This article is a response to an email from Oisin, a harmonica player from Dublin, Ireland. He wrote to say that he plays a little bit, but has trouble learning songs.
Whistle, Sing, Hum
Probably the best thing to help you learn songs by ear is to sing, whistle, and hum them to yourself. If you can perform a tune even roughly with your voice or by whistling, it’ll make searching and experimenting go a lot faster on the harp. Once you’ve figured out a tune accurately by ear, hurrah! You’re free to wander the land as a free-reed troubadour, unencumbered by songbooks and tab pages. If you’re not quite sure if you’ve got it right, listen to somebody else play it, and consult an accurate tab or piece of sheet music.
Improve Your Single Notes
Many of my students have reported that working on getting clear single notes has helped them to learn melodies. I recommend using a pucker technique, as described in my videos and blog. But even without single notes, if you aim for the right starting note and get the blows and draws in the right order, it should still sound pretty good. For extra polish, work on cleaning up your single notes, and it’ll sound great.
Tab and Sheet Music
Finally, as a failsafe, you’ll want to either learn to read music on the harp, or at least use accurate tab pages, such as those found on my website.
Numerical tablature, or “tab,” is quick to learn, and tells you which holes to play, whether to blow or draw, and if a bend is required. It doesn’t tell you much about rhythm, but can communicate a little bit about when to pause, by leaving space between phrases.

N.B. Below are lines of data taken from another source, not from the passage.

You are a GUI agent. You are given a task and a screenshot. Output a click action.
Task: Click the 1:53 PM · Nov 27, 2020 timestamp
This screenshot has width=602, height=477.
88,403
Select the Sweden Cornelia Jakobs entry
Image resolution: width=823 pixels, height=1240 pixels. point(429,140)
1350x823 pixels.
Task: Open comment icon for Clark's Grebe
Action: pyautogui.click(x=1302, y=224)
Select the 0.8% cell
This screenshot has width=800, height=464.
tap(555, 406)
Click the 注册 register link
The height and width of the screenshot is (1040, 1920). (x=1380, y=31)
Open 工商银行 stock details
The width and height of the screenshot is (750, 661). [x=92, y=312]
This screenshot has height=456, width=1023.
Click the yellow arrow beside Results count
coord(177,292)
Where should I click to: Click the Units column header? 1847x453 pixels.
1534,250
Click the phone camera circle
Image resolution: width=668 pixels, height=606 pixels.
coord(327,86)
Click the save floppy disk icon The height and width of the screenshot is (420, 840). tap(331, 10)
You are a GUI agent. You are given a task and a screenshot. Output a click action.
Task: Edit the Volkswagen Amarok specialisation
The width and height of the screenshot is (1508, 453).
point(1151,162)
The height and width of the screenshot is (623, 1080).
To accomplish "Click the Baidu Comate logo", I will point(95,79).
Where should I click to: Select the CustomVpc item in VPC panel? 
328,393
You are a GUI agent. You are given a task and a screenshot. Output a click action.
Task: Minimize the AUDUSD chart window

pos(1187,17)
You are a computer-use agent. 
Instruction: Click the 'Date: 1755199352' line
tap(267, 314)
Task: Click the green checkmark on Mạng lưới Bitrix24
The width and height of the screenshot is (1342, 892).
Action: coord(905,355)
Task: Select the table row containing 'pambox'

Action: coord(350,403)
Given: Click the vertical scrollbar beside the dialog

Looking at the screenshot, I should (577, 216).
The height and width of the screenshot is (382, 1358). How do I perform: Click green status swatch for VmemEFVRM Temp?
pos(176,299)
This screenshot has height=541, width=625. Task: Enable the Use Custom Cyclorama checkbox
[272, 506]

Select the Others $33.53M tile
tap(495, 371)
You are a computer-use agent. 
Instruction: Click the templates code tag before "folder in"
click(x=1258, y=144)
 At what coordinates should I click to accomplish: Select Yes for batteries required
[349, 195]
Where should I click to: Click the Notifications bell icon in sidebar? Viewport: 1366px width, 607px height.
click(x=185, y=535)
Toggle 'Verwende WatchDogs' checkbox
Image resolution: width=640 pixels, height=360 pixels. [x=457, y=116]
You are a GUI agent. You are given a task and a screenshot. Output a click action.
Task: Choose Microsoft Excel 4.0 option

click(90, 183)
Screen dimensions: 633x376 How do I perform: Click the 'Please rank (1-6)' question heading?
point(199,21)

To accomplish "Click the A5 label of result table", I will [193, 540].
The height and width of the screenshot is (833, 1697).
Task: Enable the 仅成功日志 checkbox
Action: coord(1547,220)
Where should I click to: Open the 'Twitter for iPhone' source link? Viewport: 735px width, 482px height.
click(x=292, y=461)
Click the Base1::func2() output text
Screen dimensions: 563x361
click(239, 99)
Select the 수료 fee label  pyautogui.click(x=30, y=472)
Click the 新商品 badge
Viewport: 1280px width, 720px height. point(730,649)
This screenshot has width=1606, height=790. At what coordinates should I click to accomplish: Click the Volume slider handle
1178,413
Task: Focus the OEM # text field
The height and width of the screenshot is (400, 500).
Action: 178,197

Sheet music takes a bit longer to learn, but its dots and lines will tell you the exact note names and rhythms, which are universal on all instruments. Then it’s up to you to learn where those notes are located on your harp. It’s slow going at first, but each tune you learn this way will come a little bit faster.
Basically, there are two parts to learning a song. First, get clear on exactly how the song goes, either by whistling/singing/humming or by consulting an accurate tab or piece of sheet music. Then work on playing it so it sounds good to your ears. For extra credit, practice slowly, using clear single notes.